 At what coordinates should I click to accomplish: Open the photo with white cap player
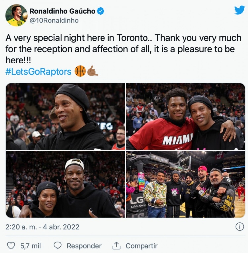(x=65, y=184)
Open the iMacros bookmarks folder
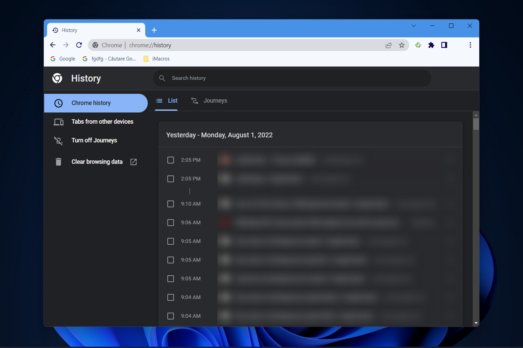This screenshot has height=348, width=523. [157, 59]
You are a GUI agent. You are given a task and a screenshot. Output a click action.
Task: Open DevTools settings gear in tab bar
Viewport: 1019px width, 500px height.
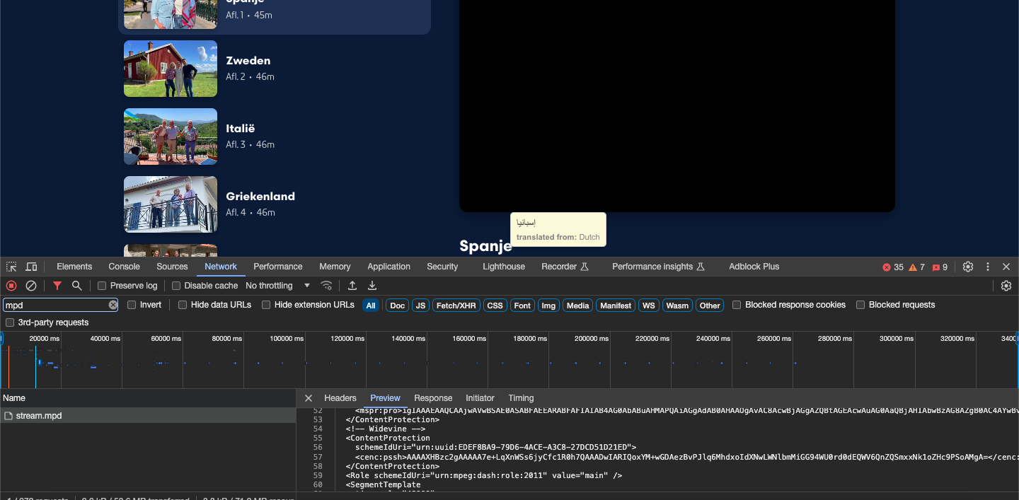[x=968, y=267]
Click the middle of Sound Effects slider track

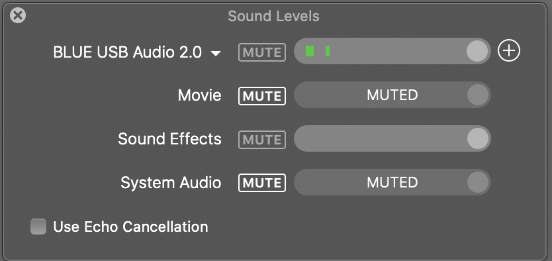point(392,138)
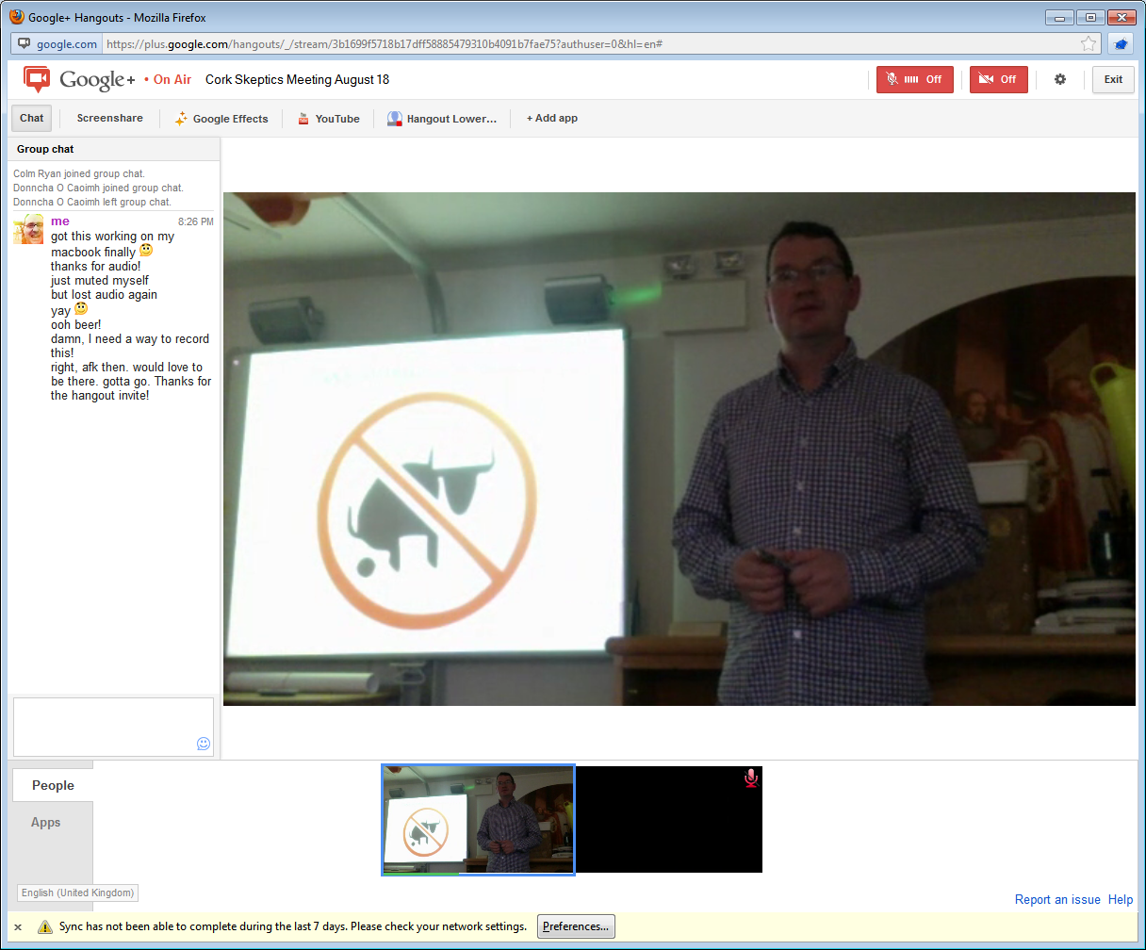Open the emoticon picker in chat box
Image resolution: width=1146 pixels, height=950 pixels.
point(203,744)
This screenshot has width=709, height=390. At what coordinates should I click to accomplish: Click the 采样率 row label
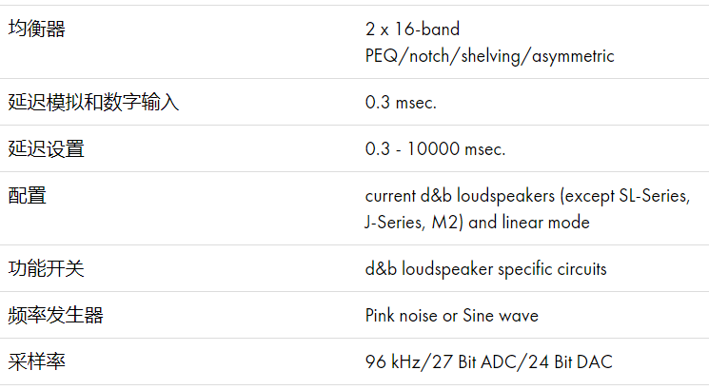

+===+

= PROBLEM DESCRIPTION =
Recreate the listing above word for word, dropping each picture it contains.

= SOLUTION FOR THIS TASK =
 At what coordinates should I click to accomplish: Open the photo with white cap player
(x=65, y=184)
Open the iMacros bookmarks folder
This screenshot has height=348, width=523. [157, 59]
You are a GUI agent. You are given a task and a screenshot. Output a click action.
Task: Open DevTools settings gear in tab bar
Viewport: 1019px width, 500px height.
[x=968, y=267]
Click the middle of Sound Effects slider track

point(392,138)
Open the emoticon picker in chat box
Image resolution: width=1146 pixels, height=950 pixels.
point(203,744)
This screenshot has width=709, height=390. At what coordinates should I click to accomplish: Click the 采样率 row label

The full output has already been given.